■ **ASSIGNMENT**
Return the full listing exactly as it is written.

────────

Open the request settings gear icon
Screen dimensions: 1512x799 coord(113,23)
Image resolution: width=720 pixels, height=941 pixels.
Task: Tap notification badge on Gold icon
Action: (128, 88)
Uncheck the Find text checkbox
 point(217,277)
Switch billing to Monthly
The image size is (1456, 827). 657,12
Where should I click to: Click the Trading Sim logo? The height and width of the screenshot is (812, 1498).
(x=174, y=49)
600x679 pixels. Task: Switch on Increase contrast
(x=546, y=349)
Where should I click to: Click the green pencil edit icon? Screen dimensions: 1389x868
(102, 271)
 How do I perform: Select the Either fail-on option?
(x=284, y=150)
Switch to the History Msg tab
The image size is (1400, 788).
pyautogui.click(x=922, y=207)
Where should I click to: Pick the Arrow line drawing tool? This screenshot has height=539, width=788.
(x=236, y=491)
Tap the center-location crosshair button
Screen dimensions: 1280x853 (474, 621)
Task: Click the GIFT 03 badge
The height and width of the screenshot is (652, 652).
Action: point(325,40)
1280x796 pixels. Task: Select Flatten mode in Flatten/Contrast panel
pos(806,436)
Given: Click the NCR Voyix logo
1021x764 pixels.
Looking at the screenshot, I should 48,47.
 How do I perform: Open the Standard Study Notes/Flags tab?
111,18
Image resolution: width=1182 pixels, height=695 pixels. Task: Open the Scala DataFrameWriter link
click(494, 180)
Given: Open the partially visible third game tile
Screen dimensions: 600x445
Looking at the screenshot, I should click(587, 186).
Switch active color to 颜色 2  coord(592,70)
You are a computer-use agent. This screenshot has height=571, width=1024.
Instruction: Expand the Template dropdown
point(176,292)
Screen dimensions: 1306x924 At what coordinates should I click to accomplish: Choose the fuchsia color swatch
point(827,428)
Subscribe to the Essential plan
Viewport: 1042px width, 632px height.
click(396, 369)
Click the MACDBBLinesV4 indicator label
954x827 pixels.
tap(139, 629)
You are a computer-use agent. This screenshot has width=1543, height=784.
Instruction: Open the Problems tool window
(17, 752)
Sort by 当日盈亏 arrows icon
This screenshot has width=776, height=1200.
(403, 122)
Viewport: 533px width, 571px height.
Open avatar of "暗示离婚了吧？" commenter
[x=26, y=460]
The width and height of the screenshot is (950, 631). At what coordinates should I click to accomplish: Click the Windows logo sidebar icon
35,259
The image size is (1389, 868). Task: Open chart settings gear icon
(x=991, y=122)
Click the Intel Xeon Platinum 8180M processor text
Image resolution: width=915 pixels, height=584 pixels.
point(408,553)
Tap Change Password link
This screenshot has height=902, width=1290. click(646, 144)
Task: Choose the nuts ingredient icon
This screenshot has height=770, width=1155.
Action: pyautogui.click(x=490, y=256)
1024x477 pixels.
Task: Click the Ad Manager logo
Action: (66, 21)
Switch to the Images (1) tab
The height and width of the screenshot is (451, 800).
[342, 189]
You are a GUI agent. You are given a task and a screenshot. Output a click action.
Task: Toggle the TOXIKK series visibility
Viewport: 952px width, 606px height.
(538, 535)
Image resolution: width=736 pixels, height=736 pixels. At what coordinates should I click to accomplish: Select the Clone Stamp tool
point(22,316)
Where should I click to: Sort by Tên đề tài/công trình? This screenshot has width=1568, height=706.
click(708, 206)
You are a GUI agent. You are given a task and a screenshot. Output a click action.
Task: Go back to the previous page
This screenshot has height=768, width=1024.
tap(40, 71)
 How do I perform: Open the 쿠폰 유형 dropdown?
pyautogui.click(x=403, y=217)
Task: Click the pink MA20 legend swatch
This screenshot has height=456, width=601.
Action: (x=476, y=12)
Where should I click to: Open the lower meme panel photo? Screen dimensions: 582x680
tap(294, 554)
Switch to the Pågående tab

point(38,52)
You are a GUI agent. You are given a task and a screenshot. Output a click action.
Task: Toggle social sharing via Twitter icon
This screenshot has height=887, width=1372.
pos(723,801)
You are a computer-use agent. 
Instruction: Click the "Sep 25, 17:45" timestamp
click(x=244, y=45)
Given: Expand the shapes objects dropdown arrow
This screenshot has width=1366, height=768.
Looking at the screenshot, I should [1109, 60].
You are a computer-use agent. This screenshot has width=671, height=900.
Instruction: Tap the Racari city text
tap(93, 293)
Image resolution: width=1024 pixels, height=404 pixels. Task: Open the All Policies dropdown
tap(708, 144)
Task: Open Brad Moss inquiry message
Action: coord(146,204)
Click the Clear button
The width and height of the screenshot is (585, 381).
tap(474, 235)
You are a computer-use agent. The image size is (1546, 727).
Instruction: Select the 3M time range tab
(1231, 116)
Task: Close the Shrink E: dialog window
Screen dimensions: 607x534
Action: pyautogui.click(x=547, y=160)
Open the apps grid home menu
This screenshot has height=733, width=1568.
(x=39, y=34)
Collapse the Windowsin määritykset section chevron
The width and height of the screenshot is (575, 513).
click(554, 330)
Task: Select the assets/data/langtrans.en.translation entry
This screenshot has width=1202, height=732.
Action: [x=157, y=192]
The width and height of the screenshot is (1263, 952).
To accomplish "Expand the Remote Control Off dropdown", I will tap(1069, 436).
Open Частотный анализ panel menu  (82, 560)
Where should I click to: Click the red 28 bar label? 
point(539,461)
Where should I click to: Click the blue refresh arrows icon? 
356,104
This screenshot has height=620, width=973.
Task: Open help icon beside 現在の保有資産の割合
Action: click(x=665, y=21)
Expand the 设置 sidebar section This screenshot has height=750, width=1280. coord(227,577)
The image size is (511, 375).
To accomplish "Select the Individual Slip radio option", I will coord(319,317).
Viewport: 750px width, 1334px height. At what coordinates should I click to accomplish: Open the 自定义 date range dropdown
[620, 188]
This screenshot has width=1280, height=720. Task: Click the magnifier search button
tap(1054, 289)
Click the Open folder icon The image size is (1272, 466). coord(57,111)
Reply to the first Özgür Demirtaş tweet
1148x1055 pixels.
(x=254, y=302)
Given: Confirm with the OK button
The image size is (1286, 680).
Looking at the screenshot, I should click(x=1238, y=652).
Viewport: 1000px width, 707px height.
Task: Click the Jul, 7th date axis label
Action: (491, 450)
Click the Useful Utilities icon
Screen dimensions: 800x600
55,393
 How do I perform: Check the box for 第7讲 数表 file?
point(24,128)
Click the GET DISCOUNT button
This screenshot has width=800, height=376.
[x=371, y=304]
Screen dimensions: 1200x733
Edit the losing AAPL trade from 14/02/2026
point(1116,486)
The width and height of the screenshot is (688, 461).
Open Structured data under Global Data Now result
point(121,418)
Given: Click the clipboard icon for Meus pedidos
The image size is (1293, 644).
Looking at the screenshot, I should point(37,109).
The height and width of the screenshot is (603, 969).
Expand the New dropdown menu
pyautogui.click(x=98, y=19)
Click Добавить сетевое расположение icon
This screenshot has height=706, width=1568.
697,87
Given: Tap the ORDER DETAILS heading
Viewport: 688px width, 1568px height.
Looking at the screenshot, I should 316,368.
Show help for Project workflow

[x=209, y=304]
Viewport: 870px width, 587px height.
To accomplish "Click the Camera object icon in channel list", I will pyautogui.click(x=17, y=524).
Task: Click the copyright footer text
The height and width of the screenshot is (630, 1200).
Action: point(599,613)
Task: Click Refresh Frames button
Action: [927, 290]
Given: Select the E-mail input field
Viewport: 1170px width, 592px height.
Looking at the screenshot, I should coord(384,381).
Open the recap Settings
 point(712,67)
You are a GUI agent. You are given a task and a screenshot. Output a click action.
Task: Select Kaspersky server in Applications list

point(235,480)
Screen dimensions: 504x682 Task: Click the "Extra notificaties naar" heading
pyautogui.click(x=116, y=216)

────────

■ **ANSWER**
Open the request settings gear icon
Screen dimensions: 1512x799 coord(113,23)
Image resolution: width=720 pixels, height=941 pixels.
Task: Tap notification badge on Gold icon
Action: (128, 88)
Uncheck the Find text checkbox
 point(217,277)
Switch billing to Monthly
The image size is (1456, 827). 657,12
Where should I click to: Click the Trading Sim logo? The height and width of the screenshot is (812, 1498).
(x=174, y=49)
600x679 pixels. Task: Switch on Increase contrast
(x=546, y=349)
Where should I click to: Click the green pencil edit icon? Screen dimensions: 1389x868
(102, 271)
 How do I perform: Select the Either fail-on option?
(x=284, y=150)
Switch to the History Msg tab
The image size is (1400, 788).
pyautogui.click(x=922, y=207)
Where should I click to: Pick the Arrow line drawing tool? This screenshot has height=539, width=788.
(x=236, y=491)
Tap the center-location crosshair button
Screen dimensions: 1280x853 (474, 621)
Task: Click the GIFT 03 badge
The height and width of the screenshot is (652, 652).
Action: point(325,40)
1280x796 pixels. Task: Select Flatten mode in Flatten/Contrast panel
pos(806,436)
Given: Click the NCR Voyix logo
1021x764 pixels.
Looking at the screenshot, I should 48,47.
 How do I perform: Open the Standard Study Notes/Flags tab?
111,18
Image resolution: width=1182 pixels, height=695 pixels. Task: Open the Scala DataFrameWriter link
click(494, 180)
Given: Open the partially visible third game tile
Screen dimensions: 600x445
Looking at the screenshot, I should click(587, 186).
Switch active color to 颜色 2  coord(592,70)
You are a computer-use agent. This screenshot has height=571, width=1024.
Instruction: Expand the Template dropdown
point(176,292)
Screen dimensions: 1306x924 At what coordinates should I click to accomplish: Choose the fuchsia color swatch
point(827,428)
Subscribe to the Essential plan
Viewport: 1042px width, 632px height.
click(396, 369)
Click the MACDBBLinesV4 indicator label
954x827 pixels.
tap(139, 629)
You are a computer-use agent. This screenshot has width=1543, height=784.
Instruction: Open the Problems tool window
(17, 752)
Sort by 当日盈亏 arrows icon
This screenshot has width=776, height=1200.
(403, 122)
Viewport: 533px width, 571px height.
Open avatar of "暗示离婚了吧？" commenter
[x=26, y=460]
The width and height of the screenshot is (950, 631). At what coordinates should I click to accomplish: Click the Windows logo sidebar icon
35,259
The image size is (1389, 868). Task: Open chart settings gear icon
(x=991, y=122)
Click the Intel Xeon Platinum 8180M processor text
Image resolution: width=915 pixels, height=584 pixels.
point(408,553)
Tap Change Password link
This screenshot has height=902, width=1290. click(646, 144)
Task: Choose the nuts ingredient icon
This screenshot has height=770, width=1155.
Action: pyautogui.click(x=490, y=256)
1024x477 pixels.
Task: Click the Ad Manager logo
Action: (66, 21)
Switch to the Images (1) tab
The height and width of the screenshot is (451, 800).
[342, 189]
You are a GUI agent. You are given a task and a screenshot. Output a click action.
Task: Toggle the TOXIKK series visibility
Viewport: 952px width, 606px height.
(538, 535)
Image resolution: width=736 pixels, height=736 pixels. At what coordinates should I click to accomplish: Select the Clone Stamp tool
point(22,316)
Where should I click to: Sort by Tên đề tài/công trình? This screenshot has width=1568, height=706.
click(708, 206)
You are a GUI agent. You are given a task and a screenshot. Output a click action.
Task: Go back to the previous page
This screenshot has height=768, width=1024.
tap(40, 71)
 How do I perform: Open the 쿠폰 유형 dropdown?
pyautogui.click(x=403, y=217)
Task: Click the pink MA20 legend swatch
This screenshot has height=456, width=601.
Action: (x=476, y=12)
Where should I click to: Open the lower meme panel photo? Screen dimensions: 582x680
tap(294, 554)
Switch to the Pågående tab

point(38,52)
You are a GUI agent. You are given a task and a screenshot. Output a click action.
Task: Toggle social sharing via Twitter icon
This screenshot has height=887, width=1372.
pos(723,801)
You are a computer-use agent. 
Instruction: Click the "Sep 25, 17:45" timestamp
click(x=244, y=45)
Given: Expand the shapes objects dropdown arrow
This screenshot has width=1366, height=768.
Looking at the screenshot, I should [1109, 60].
You are a computer-use agent. This screenshot has width=671, height=900.
Instruction: Tap the Racari city text
tap(93, 293)
Image resolution: width=1024 pixels, height=404 pixels. Task: Open the All Policies dropdown
tap(708, 144)
Task: Open Brad Moss inquiry message
Action: coord(146,204)
Click the Clear button
The width and height of the screenshot is (585, 381).
tap(474, 235)
You are a computer-use agent. The image size is (1546, 727).
Instruction: Select the 3M time range tab
(1231, 116)
Task: Close the Shrink E: dialog window
Screen dimensions: 607x534
Action: pyautogui.click(x=547, y=160)
Open the apps grid home menu
This screenshot has height=733, width=1568.
(x=39, y=34)
Collapse the Windowsin määritykset section chevron
The width and height of the screenshot is (575, 513).
click(554, 330)
Task: Select the assets/data/langtrans.en.translation entry
This screenshot has width=1202, height=732.
Action: [x=157, y=192]
The width and height of the screenshot is (1263, 952).
To accomplish "Expand the Remote Control Off dropdown", I will tap(1069, 436).
Open Частотный анализ panel menu  (82, 560)
Where should I click to: Click the red 28 bar label? 
point(539,461)
Where should I click to: Click the blue refresh arrows icon? 
356,104
This screenshot has height=620, width=973.
Task: Open help icon beside 現在の保有資産の割合
Action: click(x=665, y=21)
Expand the 设置 sidebar section This screenshot has height=750, width=1280. coord(227,577)
The image size is (511, 375).
To accomplish "Select the Individual Slip radio option", I will coord(319,317).
Viewport: 750px width, 1334px height. At what coordinates should I click to accomplish: Open the 自定义 date range dropdown
[620, 188]
This screenshot has width=1280, height=720. Task: Click the magnifier search button
tap(1054, 289)
Click the Open folder icon The image size is (1272, 466). coord(57,111)
Reply to the first Özgür Demirtaş tweet
1148x1055 pixels.
(x=254, y=302)
Given: Confirm with the OK button
The image size is (1286, 680).
Looking at the screenshot, I should click(x=1238, y=652).
Viewport: 1000px width, 707px height.
Task: Click the Jul, 7th date axis label
Action: (491, 450)
Click the Useful Utilities icon
Screen dimensions: 800x600
55,393
 How do I perform: Check the box for 第7讲 数表 file?
point(24,128)
Click the GET DISCOUNT button
This screenshot has width=800, height=376.
[x=371, y=304]
Screen dimensions: 1200x733
Edit the losing AAPL trade from 14/02/2026
point(1116,486)
The width and height of the screenshot is (688, 461).
Open Structured data under Global Data Now result
point(121,418)
Given: Click the clipboard icon for Meus pedidos
The image size is (1293, 644).
Looking at the screenshot, I should point(37,109).
The height and width of the screenshot is (603, 969).
Expand the New dropdown menu
pyautogui.click(x=98, y=19)
Click Добавить сетевое расположение icon
This screenshot has height=706, width=1568.
697,87
Given: Tap the ORDER DETAILS heading
Viewport: 688px width, 1568px height.
Looking at the screenshot, I should 316,368.
Show help for Project workflow

[x=209, y=304]
Viewport: 870px width, 587px height.
To accomplish "Click the Camera object icon in channel list", I will pyautogui.click(x=17, y=524).
Task: Click the copyright footer text
The height and width of the screenshot is (630, 1200).
Action: point(599,613)
Task: Click Refresh Frames button
Action: [927, 290]
Given: Select the E-mail input field
Viewport: 1170px width, 592px height.
Looking at the screenshot, I should coord(384,381).
Open the recap Settings
 point(712,67)
You are a GUI agent. You are given a task and a screenshot. Output a click action.
Task: Select Kaspersky server in Applications list

point(235,480)
Screen dimensions: 504x682 Task: Click the "Extra notificaties naar" heading
pyautogui.click(x=116, y=216)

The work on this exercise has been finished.